本発明の毛髪変形剤第1剤を用いると、毛髪形状の変形効果が良好であり、仕上がりの毛髪の質感が柔らかく、指通りに優れる。なお、本発明において、毛髪形状の変形効果とは、縮毛矯正においては、縮毛をストレートの状態にすることをいい、パーマネントウェーブ処理においては、毛髪にカール、ウェーブ、ストレートの形状を付与することをいう。
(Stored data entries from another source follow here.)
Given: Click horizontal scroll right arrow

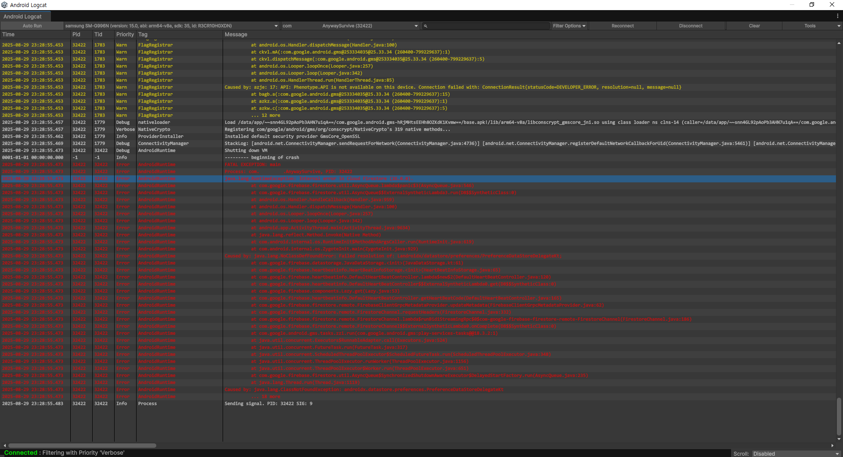Looking at the screenshot, I should tap(832, 446).
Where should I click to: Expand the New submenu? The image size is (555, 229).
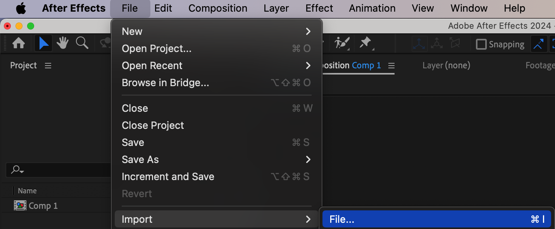tap(216, 31)
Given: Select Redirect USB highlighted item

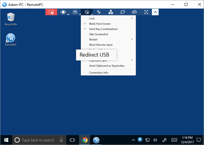Looking at the screenshot, I should click(94, 55).
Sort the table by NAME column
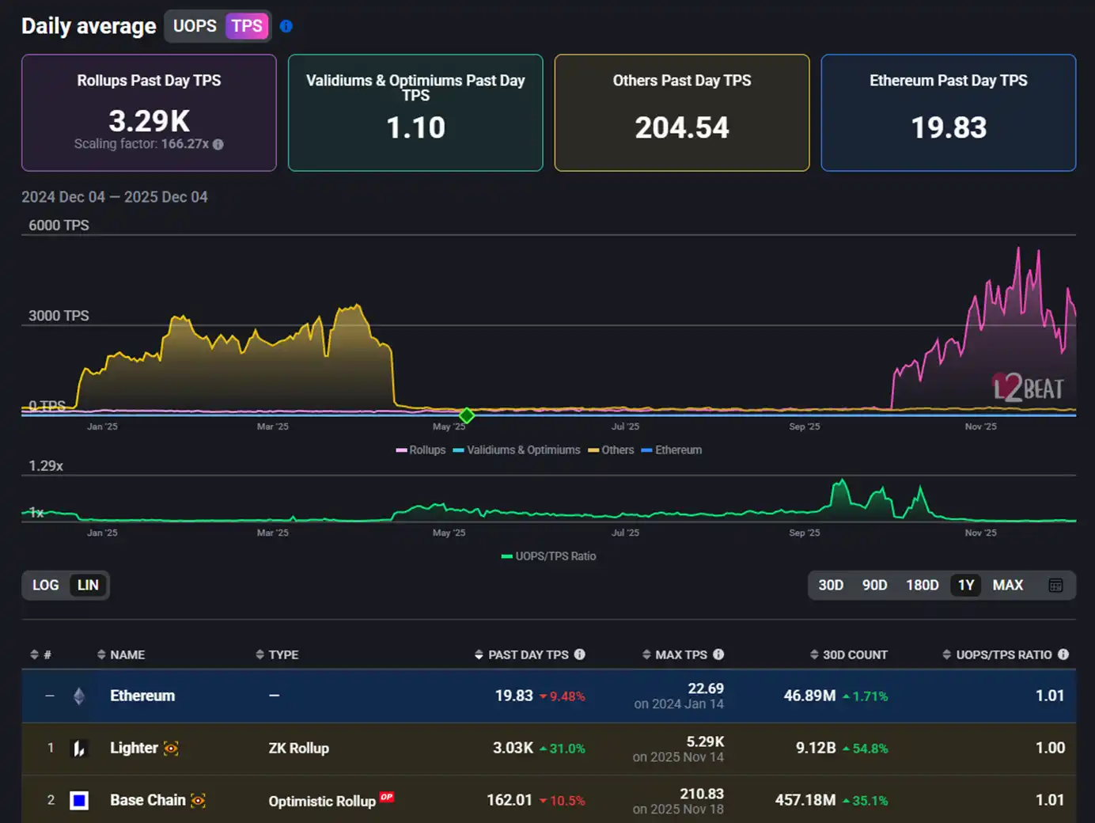1095x823 pixels. 127,654
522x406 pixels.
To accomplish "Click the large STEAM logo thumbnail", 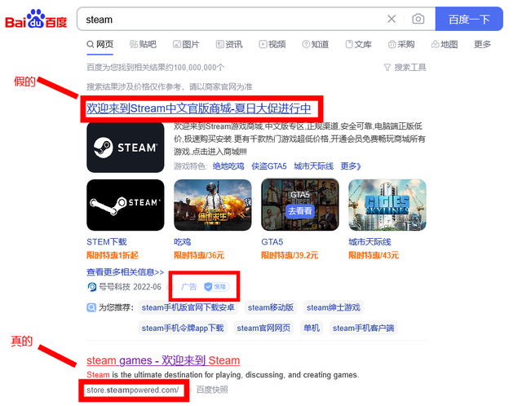I will (125, 148).
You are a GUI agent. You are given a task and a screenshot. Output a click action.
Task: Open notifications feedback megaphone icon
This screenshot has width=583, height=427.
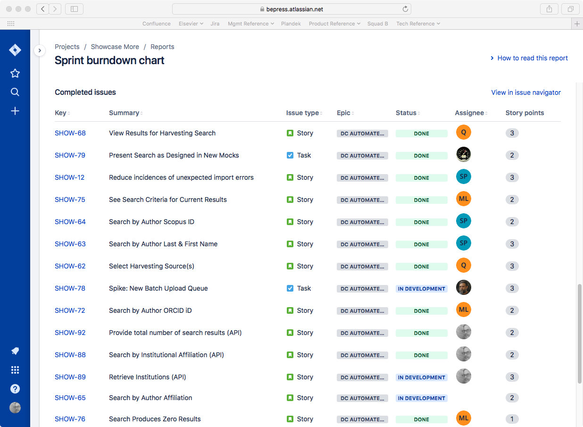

本発明の毛髪変形剤第1剤は、油剤(A)を0.1~10質量%と、ケラチン繊維還元性物質とを含み、油剤(A)がアジピン酸ジイソプロピル、コハク酸ジ2-エチルヘキシル、イソステアリン酸から選択される少なくとも1種である。
本発明の毛髪変形剤第1剤は、油剤(A)が、例えば、アジピン酸ジイソプロピルおよびコハク酸ジ2-エチルヘキシルである場合、好ましくはアジピン酸ジイソプロピルが0.2~0.8質量%、およびコハク酸ジ2-エチルヘキシルが0.2~0.8質量%である。
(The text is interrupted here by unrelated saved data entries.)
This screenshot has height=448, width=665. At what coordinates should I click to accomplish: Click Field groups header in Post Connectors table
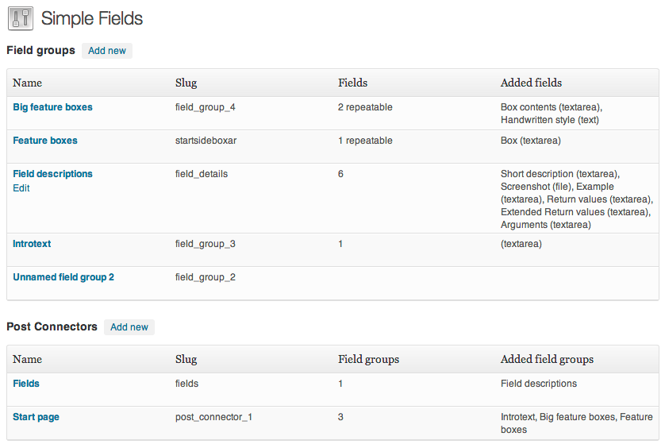pyautogui.click(x=368, y=359)
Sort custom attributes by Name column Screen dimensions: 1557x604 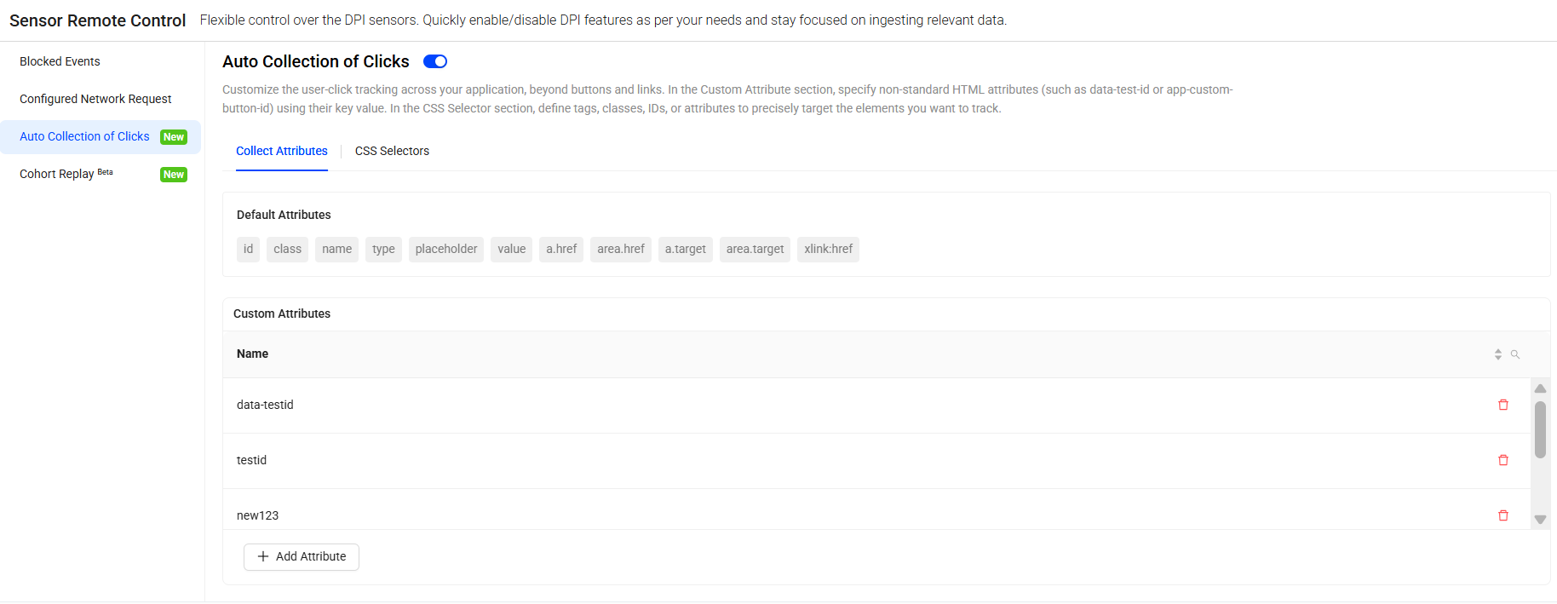pyautogui.click(x=1498, y=354)
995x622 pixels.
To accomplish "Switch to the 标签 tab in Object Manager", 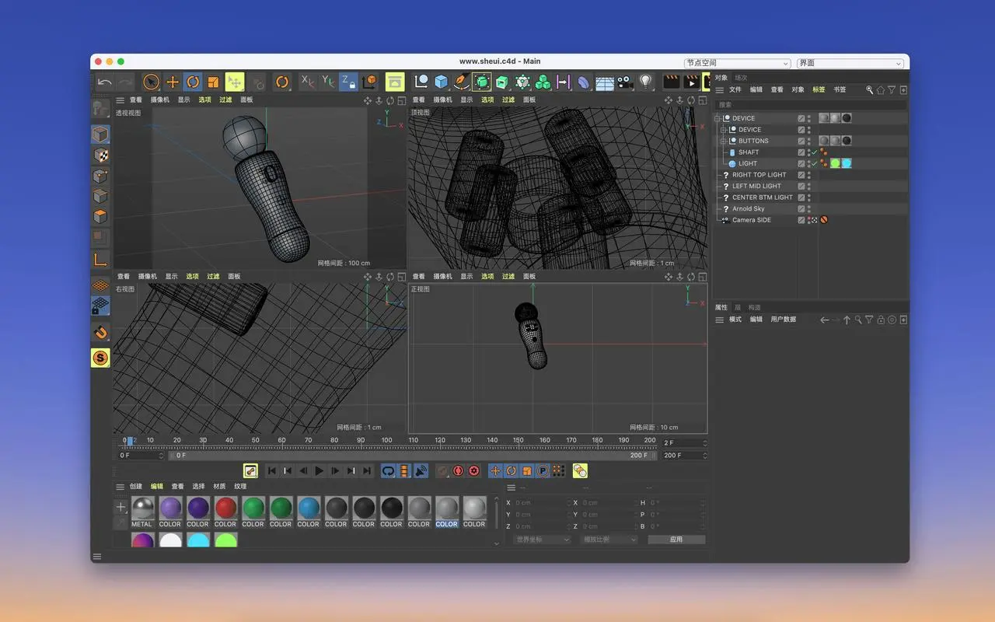I will point(818,89).
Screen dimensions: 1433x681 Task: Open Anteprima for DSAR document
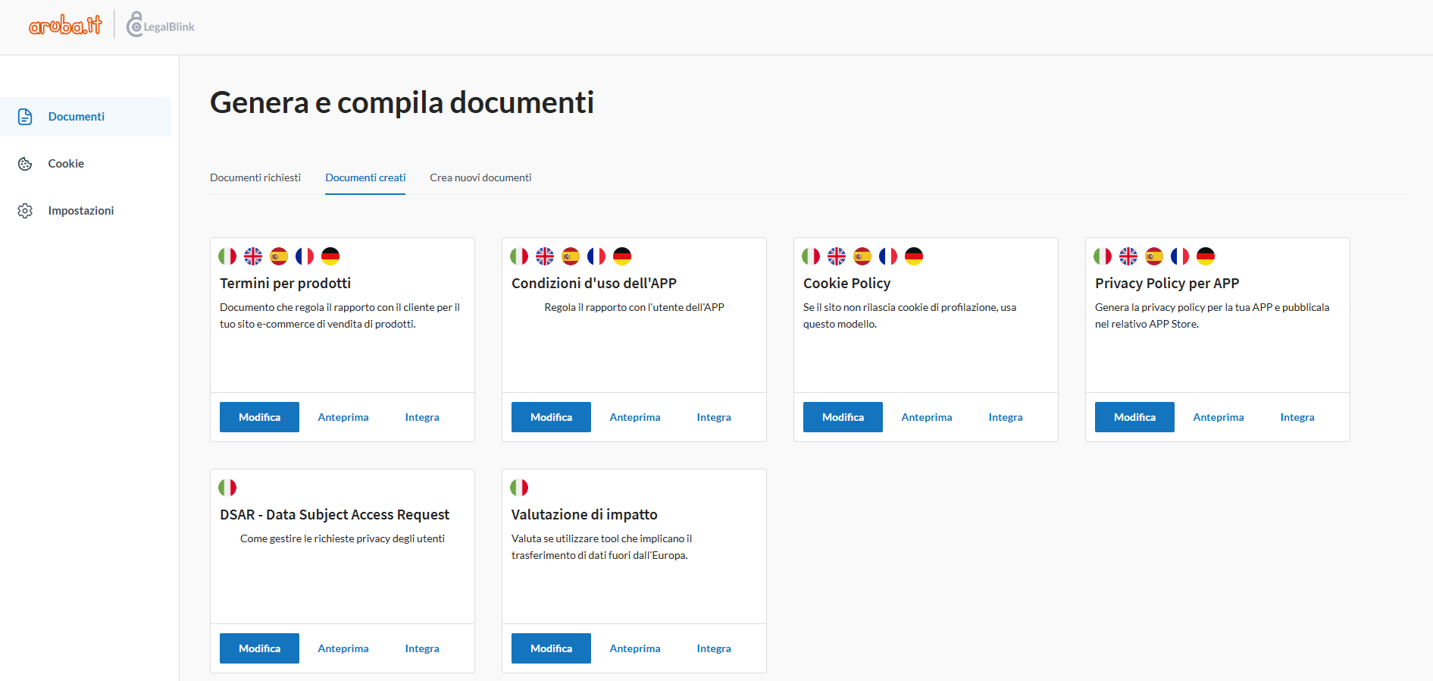343,648
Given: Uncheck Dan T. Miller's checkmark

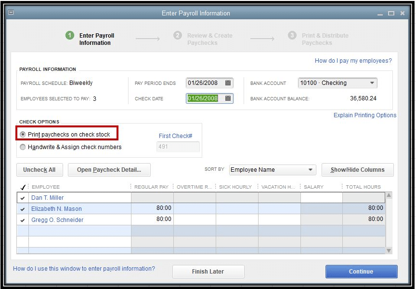Looking at the screenshot, I should 23,198.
油剤(A)は、1種単独で用いても、2種以上組み合わせて用いてもよい。
本発明の毛髪変形剤第1剤は、イソステアリン酸イソステアリル、イソステアリン酸2-ヘキシルデシル、ミリスチン酸イソプロピルから選択される少なくとも1種の油剤(B)を、任意で含むことが好ましい。
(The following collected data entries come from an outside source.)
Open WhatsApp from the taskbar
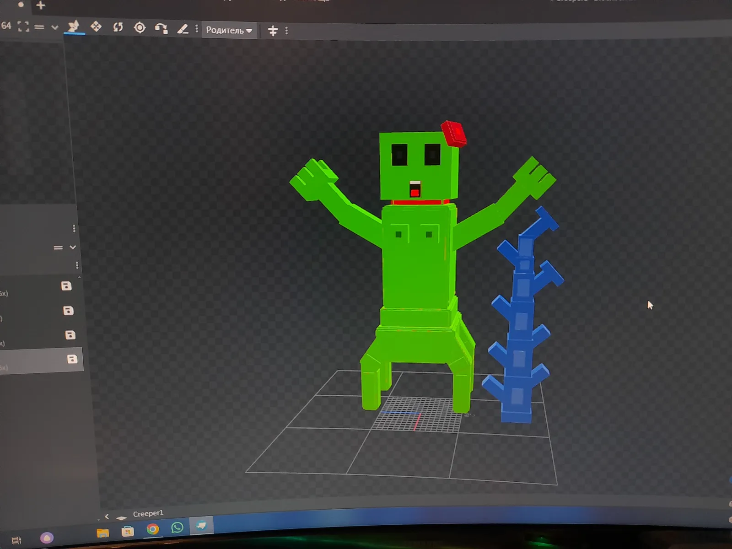Viewport: 732px width, 549px height. pyautogui.click(x=177, y=527)
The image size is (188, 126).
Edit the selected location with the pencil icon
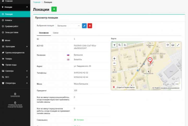pos(84,26)
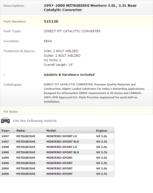Viewport: 153px width, 193px height.
Task: Select the 2000 Montero Sport V6 3.5L row
Action: (57, 174)
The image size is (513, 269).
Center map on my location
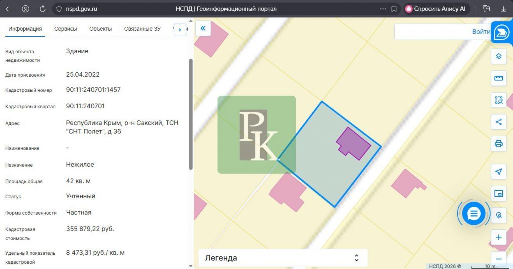(498, 172)
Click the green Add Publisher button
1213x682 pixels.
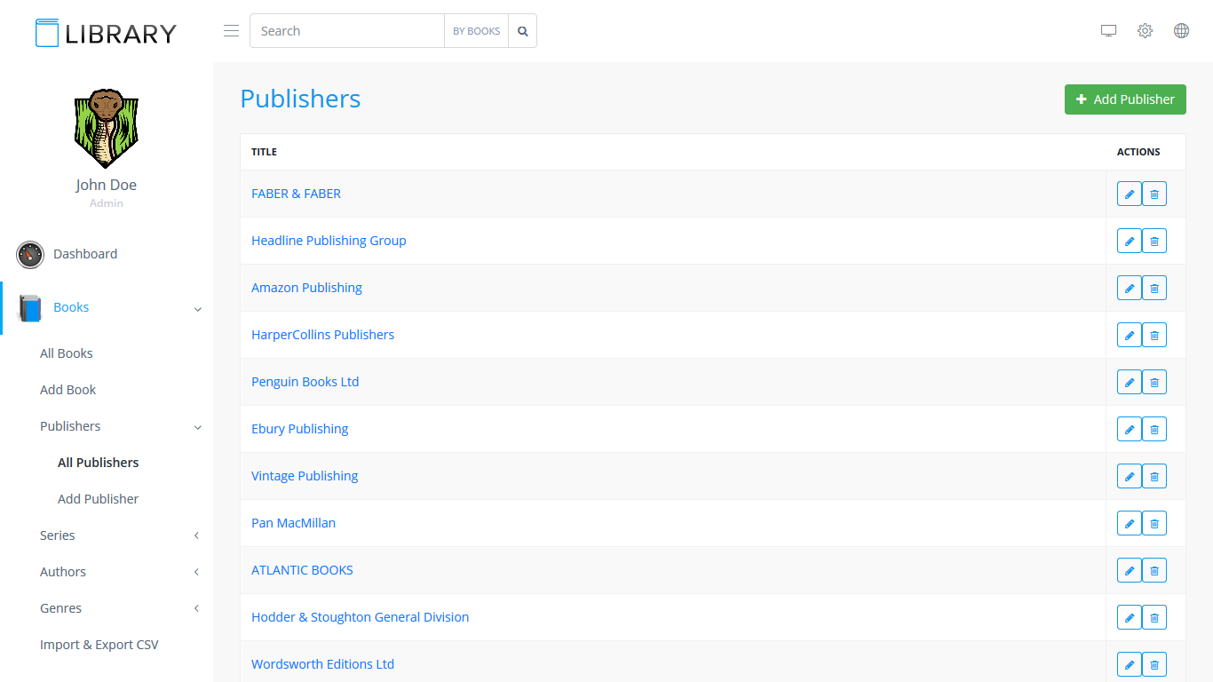[x=1124, y=99]
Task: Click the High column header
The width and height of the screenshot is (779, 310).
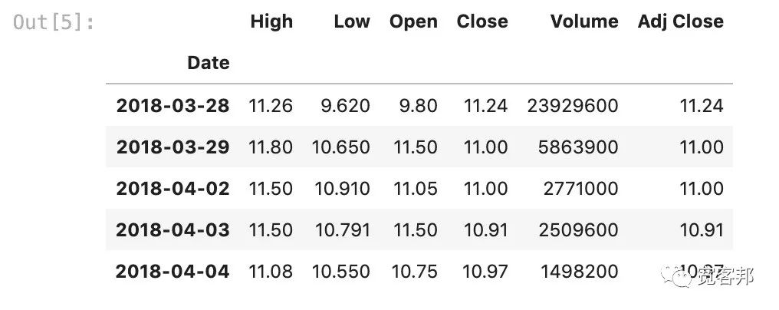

油剤(B)は、1種単独で用いても、2種以上組み合わせて用いてもよい。
本発明の毛髪変形剤第1剤は、ケラチン繊維還元性物質を含む。
ケラチン繊維還元性物質とは、毛髪の構造タンパク質であるケラチンに対し、還元作用を有する化合物であれば特に限定されないが、例えば、チオグリコール酸およびその塩類;チオグリセリンおよびその塩類;システアミンおよびその塩類;システインおよびその塩類;チオ乳酸およびその塩類;亜硫酸およびその塩類;ブチロラクトンチオールが挙げられる。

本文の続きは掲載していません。